During a workshop organized in February 2017 by AstraZeneca titled “Ovarian Cancer: Status Quo and Future Solutions,” Dr. Shady said that ovarian cancer is the most deadly disease. It causes the death of more than 150,000 persons annually worldwide.  The reason behind such high rate of deaths is the difficulty to detect the disease before development. It is widely believed that cancer cells develop into the ovary, which is not correct. They develop into the Fallopian tube as an open structure where cancer cells can implant themselves around the abdomen and pelvis and spread thereafter to the ovary. Due to this situation, it is really difficult to detect this type of cancer at an early stage, especially because the similarity of cancer symptoms to that of other usual symptoms such as weekly recurrent flatulence.

 

Upon developing ovarian cancer, the patient undergoes a clinical examination to identify how the disease spreads. Dr. Shady Al Khayat pointed out that the medical community classifies ovarian cancer into 4 stages. During the first stage, the disease is limited into one ovary. Then it spreads into the pelvis and uterus, which is the third stage: the most common stage among patients. When it spreads into the abdomen, it is called the fourth stage.

 

About the available options of treatments for a patient with an advanced stage of ovarian cancer, Dr. Shady said it is advisable to have a surgery if the patient is already diagnosed with an advanced stage of ovarian cancer. This option helps increase the survivability period of women with this disease. However, with the advancement of medicine, now we have new mechanisms of treatment and increasing survivability chances. Targeted therapy is one of these mechanisms and it provides a window of hope for women with this disease.

 

Dr. Shady said that women with a family history of cancer genetic mutation should undergo BRCA1 and BRCA2 tests at an early stage to know about their ovarian cancer development chances, adding that although it is said that smoking and eating habits have some relation with ovarian cancer, there are no clear relationship between such habits and the disease, stressing that we must preserve our health to help our bodies resist the disease if we developed it. “We, as physicians, call the ovarian cancer “the silent disease” because physicians find it difficult to detect it at early stages and that is why we must raise awareness among women about taking care of their health and seeking medical advice if they have any symptoms possibly related to this deadly disease,” he said.

 

On the other hand, Dr.
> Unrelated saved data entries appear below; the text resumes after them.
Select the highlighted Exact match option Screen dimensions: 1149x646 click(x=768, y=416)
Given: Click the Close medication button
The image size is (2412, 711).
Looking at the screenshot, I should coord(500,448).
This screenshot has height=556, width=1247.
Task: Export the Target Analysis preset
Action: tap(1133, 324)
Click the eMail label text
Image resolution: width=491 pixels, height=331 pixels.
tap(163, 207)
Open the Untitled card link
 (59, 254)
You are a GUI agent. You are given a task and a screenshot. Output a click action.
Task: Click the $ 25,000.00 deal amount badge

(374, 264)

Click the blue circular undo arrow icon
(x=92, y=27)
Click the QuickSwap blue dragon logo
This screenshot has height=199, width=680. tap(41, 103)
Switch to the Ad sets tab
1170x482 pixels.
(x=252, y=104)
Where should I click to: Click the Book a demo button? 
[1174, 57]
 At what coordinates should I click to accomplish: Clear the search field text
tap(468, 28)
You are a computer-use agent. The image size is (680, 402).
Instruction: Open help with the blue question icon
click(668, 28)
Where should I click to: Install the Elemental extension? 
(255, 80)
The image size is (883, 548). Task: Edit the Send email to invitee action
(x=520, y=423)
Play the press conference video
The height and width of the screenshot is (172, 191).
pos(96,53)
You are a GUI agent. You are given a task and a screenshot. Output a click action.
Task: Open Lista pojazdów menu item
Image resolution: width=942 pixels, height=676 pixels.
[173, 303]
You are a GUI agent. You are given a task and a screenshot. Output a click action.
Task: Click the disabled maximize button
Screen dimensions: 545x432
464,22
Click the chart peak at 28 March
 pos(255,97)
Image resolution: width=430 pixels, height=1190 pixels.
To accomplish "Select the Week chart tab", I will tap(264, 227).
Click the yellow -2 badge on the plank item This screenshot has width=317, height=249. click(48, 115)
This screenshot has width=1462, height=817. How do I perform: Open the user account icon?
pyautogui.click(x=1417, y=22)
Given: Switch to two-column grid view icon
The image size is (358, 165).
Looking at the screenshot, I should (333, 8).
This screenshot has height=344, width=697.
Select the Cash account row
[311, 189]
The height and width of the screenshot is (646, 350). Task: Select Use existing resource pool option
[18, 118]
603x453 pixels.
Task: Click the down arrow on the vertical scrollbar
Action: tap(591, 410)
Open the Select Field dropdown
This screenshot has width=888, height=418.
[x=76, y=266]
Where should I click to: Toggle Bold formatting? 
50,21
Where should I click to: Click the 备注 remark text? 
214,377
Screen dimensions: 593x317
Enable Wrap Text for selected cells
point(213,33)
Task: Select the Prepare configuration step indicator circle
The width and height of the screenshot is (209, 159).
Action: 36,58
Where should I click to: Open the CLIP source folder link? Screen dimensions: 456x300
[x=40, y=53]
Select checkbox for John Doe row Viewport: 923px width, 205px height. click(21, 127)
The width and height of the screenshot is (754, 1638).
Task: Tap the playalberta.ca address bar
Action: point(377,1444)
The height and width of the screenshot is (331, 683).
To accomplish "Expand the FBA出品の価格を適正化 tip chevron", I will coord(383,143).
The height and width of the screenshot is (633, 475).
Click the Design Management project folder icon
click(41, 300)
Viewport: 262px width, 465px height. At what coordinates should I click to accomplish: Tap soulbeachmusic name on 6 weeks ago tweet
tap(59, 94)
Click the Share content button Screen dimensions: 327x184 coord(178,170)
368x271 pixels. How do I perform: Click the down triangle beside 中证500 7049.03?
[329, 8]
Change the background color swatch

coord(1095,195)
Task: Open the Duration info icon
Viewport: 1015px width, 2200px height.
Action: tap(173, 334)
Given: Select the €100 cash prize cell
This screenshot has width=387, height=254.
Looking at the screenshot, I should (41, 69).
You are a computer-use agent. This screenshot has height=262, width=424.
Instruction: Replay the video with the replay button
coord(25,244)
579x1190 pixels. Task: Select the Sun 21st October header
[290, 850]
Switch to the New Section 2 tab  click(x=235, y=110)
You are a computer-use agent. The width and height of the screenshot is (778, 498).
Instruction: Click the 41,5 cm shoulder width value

Ismael Shehada, Country President for AstraZeneca Saudi Arabia emphasizes the importance of fostering awareness among women to help reduce the spread of ovarian cancer cases especially among those genetically vulnerable women. “We are keen to meet with physicians and organize workshops with medical academic circles in the Kingdom of Saudi Arabia to brief them about the latest developments in modern medical research and treatment drugs, which will help the patient control the disease development,” Dr. Ismael added.